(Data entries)
*** Begin section ***

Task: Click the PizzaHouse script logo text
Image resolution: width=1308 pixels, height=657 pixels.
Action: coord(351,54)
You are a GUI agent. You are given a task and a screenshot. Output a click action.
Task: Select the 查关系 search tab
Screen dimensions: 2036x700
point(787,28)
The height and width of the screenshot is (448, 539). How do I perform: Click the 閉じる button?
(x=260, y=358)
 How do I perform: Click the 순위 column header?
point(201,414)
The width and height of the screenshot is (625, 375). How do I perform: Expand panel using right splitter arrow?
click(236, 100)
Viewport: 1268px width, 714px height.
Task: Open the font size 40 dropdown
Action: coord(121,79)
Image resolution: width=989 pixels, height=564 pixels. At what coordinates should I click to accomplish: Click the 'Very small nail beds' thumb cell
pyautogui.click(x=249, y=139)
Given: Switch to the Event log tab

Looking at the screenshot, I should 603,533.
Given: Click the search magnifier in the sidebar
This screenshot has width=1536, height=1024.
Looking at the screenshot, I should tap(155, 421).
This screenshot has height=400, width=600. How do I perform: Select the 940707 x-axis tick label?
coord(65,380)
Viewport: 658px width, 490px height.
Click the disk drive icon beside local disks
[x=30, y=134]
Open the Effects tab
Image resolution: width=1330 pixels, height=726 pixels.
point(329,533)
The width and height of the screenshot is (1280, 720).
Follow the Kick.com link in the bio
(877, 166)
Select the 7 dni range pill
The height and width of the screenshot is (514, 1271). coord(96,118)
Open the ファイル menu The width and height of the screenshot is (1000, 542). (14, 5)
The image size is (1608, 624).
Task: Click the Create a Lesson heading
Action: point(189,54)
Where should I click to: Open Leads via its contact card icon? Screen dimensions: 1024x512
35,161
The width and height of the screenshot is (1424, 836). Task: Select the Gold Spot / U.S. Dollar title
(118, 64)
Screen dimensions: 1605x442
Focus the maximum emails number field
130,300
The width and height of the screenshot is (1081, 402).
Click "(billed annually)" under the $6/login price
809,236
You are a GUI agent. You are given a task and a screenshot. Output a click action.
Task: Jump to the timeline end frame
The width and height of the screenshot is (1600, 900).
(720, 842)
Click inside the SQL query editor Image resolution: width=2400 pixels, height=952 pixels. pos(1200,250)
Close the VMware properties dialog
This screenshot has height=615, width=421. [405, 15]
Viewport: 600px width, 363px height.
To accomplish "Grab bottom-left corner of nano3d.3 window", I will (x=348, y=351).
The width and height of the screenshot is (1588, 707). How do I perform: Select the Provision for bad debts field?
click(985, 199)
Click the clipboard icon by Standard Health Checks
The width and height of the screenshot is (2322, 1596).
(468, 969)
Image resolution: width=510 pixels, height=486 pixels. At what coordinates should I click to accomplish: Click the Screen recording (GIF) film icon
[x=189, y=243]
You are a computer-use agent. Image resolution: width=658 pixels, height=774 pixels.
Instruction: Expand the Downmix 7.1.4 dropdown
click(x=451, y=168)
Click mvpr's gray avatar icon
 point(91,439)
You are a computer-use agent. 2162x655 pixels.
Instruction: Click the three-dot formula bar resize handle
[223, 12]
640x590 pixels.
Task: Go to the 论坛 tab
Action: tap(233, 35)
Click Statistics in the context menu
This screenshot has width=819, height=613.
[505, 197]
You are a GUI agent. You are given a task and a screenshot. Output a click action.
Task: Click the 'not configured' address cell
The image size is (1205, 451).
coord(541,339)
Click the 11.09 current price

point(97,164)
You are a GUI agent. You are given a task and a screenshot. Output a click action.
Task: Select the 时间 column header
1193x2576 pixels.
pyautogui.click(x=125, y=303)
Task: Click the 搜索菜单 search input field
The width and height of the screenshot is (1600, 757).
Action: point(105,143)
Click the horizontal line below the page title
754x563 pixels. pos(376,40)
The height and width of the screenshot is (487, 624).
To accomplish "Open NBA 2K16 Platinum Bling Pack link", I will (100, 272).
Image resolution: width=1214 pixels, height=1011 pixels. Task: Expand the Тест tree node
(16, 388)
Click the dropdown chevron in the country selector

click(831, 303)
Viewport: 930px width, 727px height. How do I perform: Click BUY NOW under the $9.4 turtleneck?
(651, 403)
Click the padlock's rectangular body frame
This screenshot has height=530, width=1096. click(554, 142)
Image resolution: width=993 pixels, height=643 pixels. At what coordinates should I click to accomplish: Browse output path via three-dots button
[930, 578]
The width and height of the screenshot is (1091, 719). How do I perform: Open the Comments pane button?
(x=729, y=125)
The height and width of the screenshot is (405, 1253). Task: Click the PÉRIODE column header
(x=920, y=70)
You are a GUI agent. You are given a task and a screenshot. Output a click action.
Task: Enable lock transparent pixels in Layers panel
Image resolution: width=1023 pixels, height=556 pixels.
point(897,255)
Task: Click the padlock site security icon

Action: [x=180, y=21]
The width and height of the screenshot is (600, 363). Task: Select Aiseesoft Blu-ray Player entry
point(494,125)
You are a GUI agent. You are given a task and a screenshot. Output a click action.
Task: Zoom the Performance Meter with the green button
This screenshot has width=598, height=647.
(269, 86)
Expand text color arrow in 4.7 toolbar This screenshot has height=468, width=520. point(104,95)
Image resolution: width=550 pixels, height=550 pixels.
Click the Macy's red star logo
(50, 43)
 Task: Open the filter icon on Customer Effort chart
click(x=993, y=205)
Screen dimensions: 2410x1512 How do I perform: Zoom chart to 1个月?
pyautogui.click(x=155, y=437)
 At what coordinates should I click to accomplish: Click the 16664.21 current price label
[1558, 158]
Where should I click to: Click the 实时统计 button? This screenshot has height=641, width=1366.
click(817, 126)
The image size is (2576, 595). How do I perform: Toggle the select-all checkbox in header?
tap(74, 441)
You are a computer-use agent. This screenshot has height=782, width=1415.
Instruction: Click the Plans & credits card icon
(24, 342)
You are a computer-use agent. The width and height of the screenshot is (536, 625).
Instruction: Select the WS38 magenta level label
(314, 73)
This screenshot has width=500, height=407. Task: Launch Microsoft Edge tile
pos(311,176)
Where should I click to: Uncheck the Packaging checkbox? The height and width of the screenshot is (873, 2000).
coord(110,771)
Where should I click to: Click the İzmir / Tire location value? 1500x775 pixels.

*** End section ***

* [YOUR INSTRUCTIONS]: Every entry should be output again exactly as written.

* [SOLUTION TO THIS EXERCISE]:
Task: Click the PizzaHouse script logo text
Image resolution: width=1308 pixels, height=657 pixels.
Action: coord(351,54)
You are a GUI agent. You are given a task and a screenshot. Output a click action.
Task: Select the 查关系 search tab
Screen dimensions: 2036x700
point(787,28)
The height and width of the screenshot is (448, 539). How do I perform: Click the 閉じる button?
(x=260, y=358)
 How do I perform: Click the 순위 column header?
point(201,414)
The width and height of the screenshot is (625, 375). How do I perform: Expand panel using right splitter arrow?
click(236, 100)
Viewport: 1268px width, 714px height.
Task: Open the font size 40 dropdown
Action: coord(121,79)
Image resolution: width=989 pixels, height=564 pixels. At what coordinates should I click to accomplish: Click the 'Very small nail beds' thumb cell
pyautogui.click(x=249, y=139)
Given: Switch to the Event log tab

Looking at the screenshot, I should 603,533.
Given: Click the search magnifier in the sidebar
This screenshot has width=1536, height=1024.
Looking at the screenshot, I should tap(155, 421).
This screenshot has height=400, width=600. How do I perform: Select the 940707 x-axis tick label?
coord(65,380)
Viewport: 658px width, 490px height.
Click the disk drive icon beside local disks
[x=30, y=134]
Open the Effects tab
Image resolution: width=1330 pixels, height=726 pixels.
point(329,533)
The width and height of the screenshot is (1280, 720).
Follow the Kick.com link in the bio
(877, 166)
Select the 7 dni range pill
The height and width of the screenshot is (514, 1271). coord(96,118)
Open the ファイル menu The width and height of the screenshot is (1000, 542). (14, 5)
The image size is (1608, 624).
Task: Click the Create a Lesson heading
Action: point(189,54)
Where should I click to: Open Leads via its contact card icon? Screen dimensions: 1024x512
35,161
The width and height of the screenshot is (1424, 836). Task: Select the Gold Spot / U.S. Dollar title
(118, 64)
Screen dimensions: 1605x442
Focus the maximum emails number field
130,300
The width and height of the screenshot is (1081, 402).
Click "(billed annually)" under the $6/login price
809,236
You are a GUI agent. You are given a task and a screenshot. Output a click action.
Task: Jump to the timeline end frame
The width and height of the screenshot is (1600, 900).
(720, 842)
Click inside the SQL query editor Image resolution: width=2400 pixels, height=952 pixels. pos(1200,250)
Close the VMware properties dialog
This screenshot has height=615, width=421. [405, 15]
Viewport: 600px width, 363px height.
To accomplish "Grab bottom-left corner of nano3d.3 window", I will (x=348, y=351).
The width and height of the screenshot is (1588, 707). How do I perform: Select the Provision for bad debts field?
click(985, 199)
Click the clipboard icon by Standard Health Checks
The width and height of the screenshot is (2322, 1596).
(468, 969)
Image resolution: width=510 pixels, height=486 pixels. At what coordinates should I click to accomplish: Click the Screen recording (GIF) film icon
[x=189, y=243]
You are a computer-use agent. Image resolution: width=658 pixels, height=774 pixels.
Instruction: Expand the Downmix 7.1.4 dropdown
click(x=451, y=168)
Click mvpr's gray avatar icon
 point(91,439)
You are a computer-use agent. 2162x655 pixels.
Instruction: Click the three-dot formula bar resize handle
[223, 12]
640x590 pixels.
Task: Go to the 论坛 tab
Action: tap(233, 35)
Click Statistics in the context menu
This screenshot has width=819, height=613.
[505, 197]
You are a GUI agent. You are given a task and a screenshot. Output a click action.
Task: Click the 'not configured' address cell
The image size is (1205, 451).
coord(541,339)
Click the 11.09 current price

point(97,164)
You are a GUI agent. You are given a task and a screenshot. Output a click action.
Task: Select the 时间 column header
1193x2576 pixels.
pyautogui.click(x=125, y=303)
Task: Click the 搜索菜单 search input field
The width and height of the screenshot is (1600, 757).
Action: point(105,143)
Click the horizontal line below the page title
754x563 pixels. pos(376,40)
The height and width of the screenshot is (487, 624).
To accomplish "Open NBA 2K16 Platinum Bling Pack link", I will (100, 272).
Image resolution: width=1214 pixels, height=1011 pixels. Task: Expand the Тест tree node
(16, 388)
Click the dropdown chevron in the country selector

click(831, 303)
Viewport: 930px width, 727px height. How do I perform: Click BUY NOW under the $9.4 turtleneck?
(651, 403)
Click the padlock's rectangular body frame
This screenshot has height=530, width=1096. click(554, 142)
Image resolution: width=993 pixels, height=643 pixels. At what coordinates should I click to accomplish: Browse output path via three-dots button
[930, 578]
The width and height of the screenshot is (1091, 719). How do I perform: Open the Comments pane button?
(x=729, y=125)
The height and width of the screenshot is (405, 1253). Task: Click the PÉRIODE column header
(x=920, y=70)
You are a GUI agent. You are given a task and a screenshot. Output a click action.
Task: Enable lock transparent pixels in Layers panel
Image resolution: width=1023 pixels, height=556 pixels.
point(897,255)
Task: Click the padlock site security icon

Action: [x=180, y=21]
The width and height of the screenshot is (600, 363). Task: Select Aiseesoft Blu-ray Player entry
point(494,125)
You are a GUI agent. You are given a task and a screenshot. Output a click action.
Task: Zoom the Performance Meter with the green button
This screenshot has width=598, height=647.
(269, 86)
Expand text color arrow in 4.7 toolbar This screenshot has height=468, width=520. point(104,95)
Image resolution: width=550 pixels, height=550 pixels.
Click the Macy's red star logo
(50, 43)
 Task: Open the filter icon on Customer Effort chart
click(x=993, y=205)
Screen dimensions: 2410x1512 How do I perform: Zoom chart to 1个月?
pyautogui.click(x=155, y=437)
 At what coordinates should I click to accomplish: Click the 16664.21 current price label
[1558, 158]
Where should I click to: Click the 实时统计 button? This screenshot has height=641, width=1366.
click(817, 126)
The image size is (2576, 595). How do I perform: Toggle the select-all checkbox in header?
tap(74, 441)
You are a computer-use agent. This screenshot has height=782, width=1415.
Instruction: Click the Plans & credits card icon
(24, 342)
You are a computer-use agent. The width and height of the screenshot is (536, 625).
Instruction: Select the WS38 magenta level label
(314, 73)
This screenshot has width=500, height=407. Task: Launch Microsoft Edge tile
pos(311,176)
Where should I click to: Uncheck the Packaging checkbox? The height and width of the screenshot is (873, 2000).
coord(110,771)
Where should I click to: Click the İzmir / Tire location value? 1500x775 pixels.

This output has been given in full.